As per the studies cited above, eating eggs every day may place you at risk of elevated cholesterol and life-threatening illnesses like heart disease, stroke, diabetes and even cancer. For women, it may increase the chance of developing breast and ovarian cancer, and in men it may make it more likely they will die from prostate cancer.

Is it better to eat only egg whites?

Egg whites don’t contain the same amounts of cholesterol and choline that whole eggs and yolks do, but they still carry the risk of bacterial contamination. And they are the product of an industry that exploits and abuses chickens.

Why should we not eat eggs?

Here are the top nine reasons why everyone should stop eating eggs:

1. Chickens spend their lives in the space of a sheet of A4 paper

Most laying hens are kept in battery cages and spend their entire lives in one crowded space. They have no room to fully spread their wings, walk, or engage in the natural behaviors of a free chicken, such as preening themselves comfortably. In addition to the physical suffering that this imposes on them (due to the lack of movement, chickens are more susceptible to the development of painful bone fractures, for example), scientific studies show that in this system chickens, naturally curious and active beings, experience high levels of frustration.

Foto: We Animals

2. Female chicks are debeaked

Very often, their sensitive beaks are literally cut off by a hot metal plate when they are only a few days old, in a very painful procedure. This is because, due to the some factors, including overcrowding of cages, it is common for chickens to peck at each other , which can result in outbreaks of cannibalism, leading to the unnecessary and painful death of many hens.

3. Male chicks are shredded alive

It sounds like a myth, but it is not. To replace laying hens and keep industry’s profits it is necessary to hatch eggs. Female chicks will later be placed in cages to continue the egg production cycle. Males, who are of no use to the industry, are killed with absolutely terrible techniques, such as being crushed while still alive and conscious, or suffocated in plastic bags.

4. When no longer able to produce eggs, chickens are slaughtered

In the wild, there is evidence that a chickens can live to about 10 years. But in the egg industry, when their bodies are exhausted from laying eggs,, they no longer have the ability to produce a profit, and the hens are slaughtered at about two years old. This means that far from being harmless, egg production is as cruel as meat production .

> _Assigned task_
Can you continue the article above on reasons to stop eating eggs, picking up after its last sentence?

> _Raw data_
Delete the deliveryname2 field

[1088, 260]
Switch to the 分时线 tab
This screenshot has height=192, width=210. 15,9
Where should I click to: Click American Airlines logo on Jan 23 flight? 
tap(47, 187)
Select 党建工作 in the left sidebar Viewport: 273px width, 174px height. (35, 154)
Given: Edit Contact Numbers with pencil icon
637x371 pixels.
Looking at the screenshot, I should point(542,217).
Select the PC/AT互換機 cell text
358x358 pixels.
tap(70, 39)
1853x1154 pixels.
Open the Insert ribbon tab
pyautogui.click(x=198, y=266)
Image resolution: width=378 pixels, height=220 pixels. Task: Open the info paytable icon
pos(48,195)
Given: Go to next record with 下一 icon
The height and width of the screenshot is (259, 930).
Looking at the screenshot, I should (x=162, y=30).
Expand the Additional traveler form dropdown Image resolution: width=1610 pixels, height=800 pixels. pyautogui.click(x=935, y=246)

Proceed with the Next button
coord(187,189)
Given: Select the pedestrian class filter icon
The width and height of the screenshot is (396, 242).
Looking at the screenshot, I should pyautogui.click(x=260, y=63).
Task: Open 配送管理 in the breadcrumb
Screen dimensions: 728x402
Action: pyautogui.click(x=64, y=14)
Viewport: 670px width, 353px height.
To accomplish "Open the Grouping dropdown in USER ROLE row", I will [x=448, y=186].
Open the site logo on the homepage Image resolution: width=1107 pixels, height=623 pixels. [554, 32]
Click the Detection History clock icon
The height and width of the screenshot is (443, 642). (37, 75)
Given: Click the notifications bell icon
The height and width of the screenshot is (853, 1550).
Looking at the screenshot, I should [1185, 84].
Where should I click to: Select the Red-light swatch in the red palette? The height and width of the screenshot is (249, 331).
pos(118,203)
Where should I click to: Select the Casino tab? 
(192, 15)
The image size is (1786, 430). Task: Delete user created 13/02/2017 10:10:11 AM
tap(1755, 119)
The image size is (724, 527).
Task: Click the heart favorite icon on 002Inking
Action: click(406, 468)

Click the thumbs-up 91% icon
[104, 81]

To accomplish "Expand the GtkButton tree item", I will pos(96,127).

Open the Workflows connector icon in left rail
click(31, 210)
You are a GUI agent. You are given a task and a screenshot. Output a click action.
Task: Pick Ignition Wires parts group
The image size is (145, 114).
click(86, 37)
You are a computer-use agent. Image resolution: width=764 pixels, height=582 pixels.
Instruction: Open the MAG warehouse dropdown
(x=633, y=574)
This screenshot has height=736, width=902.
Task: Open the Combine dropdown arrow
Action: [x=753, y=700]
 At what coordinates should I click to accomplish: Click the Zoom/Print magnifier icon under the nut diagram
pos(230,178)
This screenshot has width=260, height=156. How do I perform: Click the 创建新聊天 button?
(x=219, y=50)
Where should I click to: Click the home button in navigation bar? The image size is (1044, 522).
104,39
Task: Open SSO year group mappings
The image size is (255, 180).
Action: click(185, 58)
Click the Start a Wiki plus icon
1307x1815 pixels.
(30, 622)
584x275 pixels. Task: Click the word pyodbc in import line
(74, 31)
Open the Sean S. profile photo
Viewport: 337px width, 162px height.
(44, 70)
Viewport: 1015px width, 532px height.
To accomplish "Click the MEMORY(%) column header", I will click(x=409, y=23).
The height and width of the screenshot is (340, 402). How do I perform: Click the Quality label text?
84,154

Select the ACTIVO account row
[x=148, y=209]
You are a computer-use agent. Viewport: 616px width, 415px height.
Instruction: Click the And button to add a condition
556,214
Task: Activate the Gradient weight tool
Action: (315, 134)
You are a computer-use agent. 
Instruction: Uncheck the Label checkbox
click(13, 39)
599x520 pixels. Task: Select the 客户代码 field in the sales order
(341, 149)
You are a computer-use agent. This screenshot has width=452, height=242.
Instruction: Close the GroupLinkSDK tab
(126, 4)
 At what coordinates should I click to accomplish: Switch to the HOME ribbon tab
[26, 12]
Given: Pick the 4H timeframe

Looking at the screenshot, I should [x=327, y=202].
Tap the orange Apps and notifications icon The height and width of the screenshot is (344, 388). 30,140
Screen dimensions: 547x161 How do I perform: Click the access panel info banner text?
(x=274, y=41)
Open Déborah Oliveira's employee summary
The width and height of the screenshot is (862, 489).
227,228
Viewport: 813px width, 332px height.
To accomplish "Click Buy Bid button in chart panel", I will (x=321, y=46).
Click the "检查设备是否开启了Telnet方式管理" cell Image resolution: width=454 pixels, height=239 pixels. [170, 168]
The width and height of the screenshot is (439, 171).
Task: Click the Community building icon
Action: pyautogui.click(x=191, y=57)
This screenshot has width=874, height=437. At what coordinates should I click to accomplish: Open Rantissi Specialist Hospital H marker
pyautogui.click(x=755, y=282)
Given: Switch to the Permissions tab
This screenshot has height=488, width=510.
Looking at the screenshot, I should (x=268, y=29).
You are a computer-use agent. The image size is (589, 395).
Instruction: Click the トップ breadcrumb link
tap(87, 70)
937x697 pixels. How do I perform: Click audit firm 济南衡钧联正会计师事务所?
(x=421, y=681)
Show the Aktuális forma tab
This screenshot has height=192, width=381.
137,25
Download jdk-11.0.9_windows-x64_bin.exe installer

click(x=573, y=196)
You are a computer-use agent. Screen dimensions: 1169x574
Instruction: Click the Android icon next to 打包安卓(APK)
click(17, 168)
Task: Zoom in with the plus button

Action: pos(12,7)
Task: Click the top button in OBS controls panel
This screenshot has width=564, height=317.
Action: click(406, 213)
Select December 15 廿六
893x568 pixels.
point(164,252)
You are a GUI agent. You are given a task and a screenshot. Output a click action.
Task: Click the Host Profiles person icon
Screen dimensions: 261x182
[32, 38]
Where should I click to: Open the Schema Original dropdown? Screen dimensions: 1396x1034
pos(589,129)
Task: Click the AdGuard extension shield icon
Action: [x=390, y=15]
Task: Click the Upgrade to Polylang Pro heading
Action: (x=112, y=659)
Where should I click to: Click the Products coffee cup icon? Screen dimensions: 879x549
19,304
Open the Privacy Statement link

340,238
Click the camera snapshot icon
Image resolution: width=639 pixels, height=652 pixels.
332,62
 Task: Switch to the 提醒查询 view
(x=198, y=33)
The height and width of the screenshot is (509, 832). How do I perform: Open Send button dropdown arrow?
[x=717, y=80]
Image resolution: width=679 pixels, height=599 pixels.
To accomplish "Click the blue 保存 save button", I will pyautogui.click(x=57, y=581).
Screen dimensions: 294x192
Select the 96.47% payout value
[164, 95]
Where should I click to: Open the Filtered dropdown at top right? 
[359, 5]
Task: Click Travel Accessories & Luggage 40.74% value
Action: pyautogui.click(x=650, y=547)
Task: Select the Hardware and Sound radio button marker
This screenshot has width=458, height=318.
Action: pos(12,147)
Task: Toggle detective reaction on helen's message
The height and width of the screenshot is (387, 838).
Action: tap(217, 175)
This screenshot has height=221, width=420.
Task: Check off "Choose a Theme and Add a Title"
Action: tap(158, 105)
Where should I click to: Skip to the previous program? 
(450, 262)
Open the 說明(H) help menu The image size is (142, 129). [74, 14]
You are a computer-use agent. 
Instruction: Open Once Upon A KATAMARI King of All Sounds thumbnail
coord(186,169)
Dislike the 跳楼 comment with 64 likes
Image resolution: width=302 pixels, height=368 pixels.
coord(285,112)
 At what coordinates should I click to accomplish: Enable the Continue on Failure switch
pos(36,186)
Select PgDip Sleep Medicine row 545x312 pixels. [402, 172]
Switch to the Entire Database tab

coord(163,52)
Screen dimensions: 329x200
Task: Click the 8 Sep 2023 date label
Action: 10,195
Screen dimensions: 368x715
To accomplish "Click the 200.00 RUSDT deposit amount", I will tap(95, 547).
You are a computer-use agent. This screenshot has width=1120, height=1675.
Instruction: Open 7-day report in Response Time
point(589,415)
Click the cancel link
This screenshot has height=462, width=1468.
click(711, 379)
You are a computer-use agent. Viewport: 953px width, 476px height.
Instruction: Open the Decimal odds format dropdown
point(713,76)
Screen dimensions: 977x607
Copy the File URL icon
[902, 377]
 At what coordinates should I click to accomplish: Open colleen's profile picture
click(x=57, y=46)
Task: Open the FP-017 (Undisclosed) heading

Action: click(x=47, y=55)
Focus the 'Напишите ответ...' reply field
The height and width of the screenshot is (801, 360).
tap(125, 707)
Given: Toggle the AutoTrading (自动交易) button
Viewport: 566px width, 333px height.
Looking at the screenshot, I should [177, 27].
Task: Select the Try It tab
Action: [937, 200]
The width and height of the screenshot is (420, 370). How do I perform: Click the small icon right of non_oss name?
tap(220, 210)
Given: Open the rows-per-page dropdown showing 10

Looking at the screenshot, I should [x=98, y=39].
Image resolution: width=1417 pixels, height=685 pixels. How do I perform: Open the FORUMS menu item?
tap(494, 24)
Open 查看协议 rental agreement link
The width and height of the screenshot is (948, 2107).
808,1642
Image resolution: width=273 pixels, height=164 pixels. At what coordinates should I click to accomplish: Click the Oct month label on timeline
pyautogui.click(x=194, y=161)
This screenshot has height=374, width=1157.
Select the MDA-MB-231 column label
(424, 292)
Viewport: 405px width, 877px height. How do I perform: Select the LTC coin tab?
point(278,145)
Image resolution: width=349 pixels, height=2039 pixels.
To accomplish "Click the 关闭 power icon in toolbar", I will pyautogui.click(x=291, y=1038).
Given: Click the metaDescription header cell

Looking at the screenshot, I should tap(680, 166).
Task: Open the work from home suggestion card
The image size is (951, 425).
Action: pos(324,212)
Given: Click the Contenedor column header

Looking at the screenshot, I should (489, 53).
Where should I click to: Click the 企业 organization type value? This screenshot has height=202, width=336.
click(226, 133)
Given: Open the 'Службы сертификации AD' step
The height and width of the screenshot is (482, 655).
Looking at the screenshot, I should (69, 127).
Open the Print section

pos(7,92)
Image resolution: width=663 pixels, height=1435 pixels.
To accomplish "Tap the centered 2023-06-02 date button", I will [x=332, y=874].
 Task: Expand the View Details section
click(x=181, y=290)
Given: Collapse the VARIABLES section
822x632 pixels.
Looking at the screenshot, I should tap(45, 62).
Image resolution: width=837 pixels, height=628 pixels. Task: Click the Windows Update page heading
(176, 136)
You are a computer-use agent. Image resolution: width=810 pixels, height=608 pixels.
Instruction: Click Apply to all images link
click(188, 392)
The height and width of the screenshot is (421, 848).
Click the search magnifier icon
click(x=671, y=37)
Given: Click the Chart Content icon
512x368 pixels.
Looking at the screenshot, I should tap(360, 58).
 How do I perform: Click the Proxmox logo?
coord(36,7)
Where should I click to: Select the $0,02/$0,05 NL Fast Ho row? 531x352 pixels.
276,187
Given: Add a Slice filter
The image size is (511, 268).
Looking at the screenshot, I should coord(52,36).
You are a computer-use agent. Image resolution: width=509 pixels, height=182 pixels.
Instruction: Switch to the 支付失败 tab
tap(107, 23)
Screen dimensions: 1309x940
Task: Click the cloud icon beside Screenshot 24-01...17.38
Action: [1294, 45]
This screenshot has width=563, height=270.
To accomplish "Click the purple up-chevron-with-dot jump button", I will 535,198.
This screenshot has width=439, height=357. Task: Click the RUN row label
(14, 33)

> _Answer below_
5. Egg consumption may increase human diseases

As mentioned earlier, several studies have shown egg consumption increased the risk of cardiovascular disease, cardiovascular risk factors, cardiovascular and all-cause mortality, type 2 diabetes, risk of cancer mortality, and breast, ovarian and prostate cancer.

6. Egg production endangers global public health from salmonella

In 2019, dozens of people became sick in the UK after eating Salmonella-contaminated eggs, and this unfortunately happens more often than you might think. This disease can lead to death, especially in children and the elderly, and is extremely common in poultry rearing.

7. So you get heavy on antibiotics to fight disease

To prevent the spread of disease in highly artificial and industrial systems, where crowds of animals are kept crammed and in poor conditions, some egg producers misuse antibiotics, even when animals are not sick. And here comes another problem: according to the UN Environment Program, antibiotic resistance is one of the biggest threats to global health, food security and development, and is directly related to the indiscriminate use of drugs, whether for humans or for animal production.

8. Egg production is related to water and soil contamination

Much is said about the environmental impact of red meat, but egg production is also an important factor in water and soil contamination. Scientists at the University of Oviedo, Spain, have analyzed the effects of intensive egg production and concluded that it has a significant impact on water and soil, especially related to waste management and the production of chicken feed.


Whatever form of egg is produced, it has direct impacts on the lives of millions of animals, the environment, and the health and safety of people. We do not need this product, or any animal product, to have a healthy and diverse diet. Consider veganism.